To be uncertain is to be uncomfortable. So runs half a Chinese proverb. As a retailer I can readily agree with that

Managing a business on a daily basis means any form of uncertainty is unwelcome and, depending on its nature, can seriously affect sales.

Once upon a time, we tried to sell one of our shops to a multiple. It seemed a good deal but it dragged on and a feeling of foreboding sprung up that it was not going to happen.

As weeks passed, sales dropped, customer attendance became unreliable, staff became depressed and it turned into one of the most unpleasant experiences of our working lives.

The moment arrived when the deal did actually break down, and there came a sudden sense of energy and relief. Stock levels returned to normal and so did the customer count, albeit rather more slowly than we had hoped for.

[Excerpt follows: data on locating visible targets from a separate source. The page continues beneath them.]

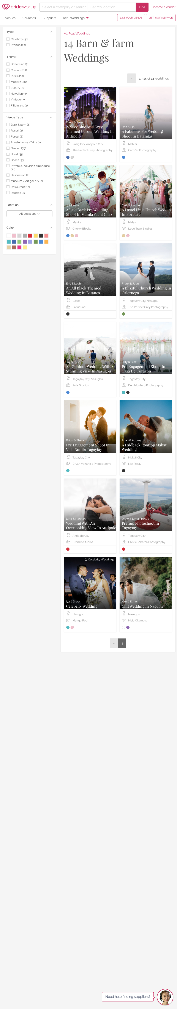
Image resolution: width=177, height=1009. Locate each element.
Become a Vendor (163, 7)
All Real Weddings (77, 33)
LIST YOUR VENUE (131, 17)
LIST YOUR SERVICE (161, 17)
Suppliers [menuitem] (49, 18)
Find (142, 7)
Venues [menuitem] (10, 18)
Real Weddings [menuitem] (74, 18)
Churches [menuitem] (29, 18)
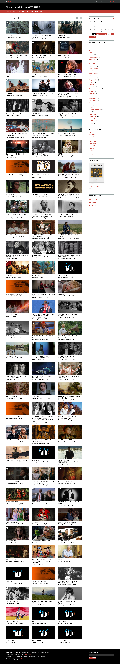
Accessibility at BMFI (94, 199)
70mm (90, 52)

But life went on, and despite it all the shop did not close and the end of the world was postponed. And so it is with other uncertain events. Over the years we have had our fair share of floods, fires, road closures, extreme weather conditions (I am talking about central London here, so please indulge me) threats of terrorism, changes of government, VAT increases, staff shortages, rent increases, new competition, rogue contractors, refrigeration breakdowns, rampant shoplifters, street riots, transport strikes and several other horsemen of the apocalypse turning up unannounced. At various stages it has been thought “This is the worst problem we have ever had to face” and I have spent lots of money trying to avoid the likelihood of uncomfortable situations, often unwisely. In fact, looking back, the periods of high uncertainty and anxiety are often followed by periods of energy and growth.

The best insurance policy of them all in my experience is to build good relations with as many people in your own organisation as possible. I am pleased to say that a number of our senior staff have been with us for a considerable period of time. (Although we are ready to acknowledge that we may not have treated them on every occasion as well as we should have done).

A mature management team may bring its own problems such as risk aversion, complacency and reduced energy levels, but in my view these are far outweighed by the positive effects of teamwork, trust, loyalty and camaraderie that many of us have experienced. Only when this environment exists can you hope to build the same positive relations with customers. Of course, nobody is perfect, but it is generally better to work to improve the problems internally rather than resort to a parting of the ways.

Which brings me on to Brexit. By the time this article is published the EU Referendum will be over. The build up to it for those of us on the sidelines has been a not very pleasant experience. Both confusing and divisive. Coupled with this, the sales in our shops have been somewhat lacklustre compared to last year. Of course the weather plays its part, but I also think there is a background of gloom and uncertainty as the future of the country seemingly hangs in the balance. Talking to friends, colleagues, market traders and the like, so many are still uncertain as to how they are going to vote. It is actually difficult to predict which way they are thinking, and surprisingly some of those with backgrounds from beyond these shores are keener to vote Leave. I always thought that instinctively the speciality food sector would be more inclined to vote remain.

Also, whatever the result ,the fear is that the genie is out of the bottle and the debate will rage on indefinitely. My views about uncertainty probably give away my own thoughts on the result I would prefer, but, as with all the other uncertain events I have listed above, there will be something good to come out of it. Some of the worst decisions we have ever taken occurred when we have been of one voice. I am thinking here of the appointment of software providers, cavalier price reductions, cavalier price increases, a new shop location or refurbishment for example. When we first joined Nisa many years ago there was a feeling that we were going to lose our independence, but to have not joined would have been a mistake. On one occasion we unanimously decided on a terrible colour scheme for one of our shops. It seemed a brilliant idea at the time but just looked so wrong when finished, so perhaps uncertainty in small doses can be positive.

The Chinese Proverb above in its complete form actually goes: “To be uncertain is to be uncomfortable, but to be certain is to be ridiculous.”